A democracia fundada no rescaldo do golpe de estado militar que derrubou a anterior ditadura limitou-se, até agora, a instalar uma partidocracia de cariz endogâmico, apoiada nas velhas redes de caciquismo local, e financiada pelas mesmas elites de sempre, que, como é sabido, recuperaram quase todo o poder que perderam entre março e novembro de 1975, retomando depois, paulatinamente, contra o próprio texto constitucional (por isso precisa de ser inteiramente revisto), não só o que seria legitimamente seu, mas muito mais do que isso: o mesmíssimo poder de corromper estruturalmente o Estado e as suas instituições, e agora também a democracia populista que entretanto se instalou para viver, como a elite corrupta e preguiçosa que há séculos temos, das rendas ilegítimas e da expropriação fiscal crescente da larga maioria dos portugueses.

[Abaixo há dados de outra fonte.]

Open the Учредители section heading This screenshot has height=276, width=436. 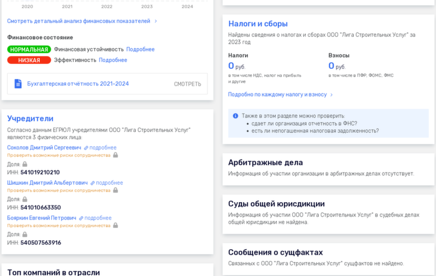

Não deixa de ser irónico que o texto do célebre memorando de capitulação orçamental do país face aos nossos credores, representados pela famigerada Troika, seja, no essencial, um libelo contra o abuso das elites e o excesso de rendas extraídas à produtividade potencial do país. Talvez por isso o documento precisasse de duas semanas para ser traduzido, apesar de ter sido a principal arena da retórica partidocrata durante essas mesmas duas semanas. Nenhum jornal teve a coragem e o bom senso de publicar e distribuir o dito Memorando, para que alguns milhares, já não digo milhões, de portugueses o pudessem ler e discutir na praça pública e quotidiana da democracia que temos.

A nossa salvação enquanto nação e estado depende largamente da concretização da União Europeia, mas depende, antes de mais e sobretudo, de nós mesmos. Depende, para já, de sabermos se teremos ou não a coragem para proceder a uma profunda alteração de regime, que a tal Revolução de Abril não logrou. A Constituição que temos é uma fraude. Uma fraude porque anuncia o impossível, uma fraude porque determina o que ninguém cumpre —a começar pelo sistema partidário e instituições constitucionalmente desenhados e instituídos—, e uma fraude ainda porque não obteve algo de tão elementar como seja libertar a sociedade e a economia das elites, antigas e novas, que vivem literalmente à custa de monopólios, rendas e privilégios corporativos, prejudicando gravemente a saúde económica e cultural do país.

A bancarrota em que voltámos a cair demonstra que o essencial não mudou, apesar de toda a retórica oportunista.

Eu recomendaria ao senador Adriano Moreira a leitura de um livro que acabo de devorar: Why Nations Fail, de Daron Acemoglu e James A. Robinson.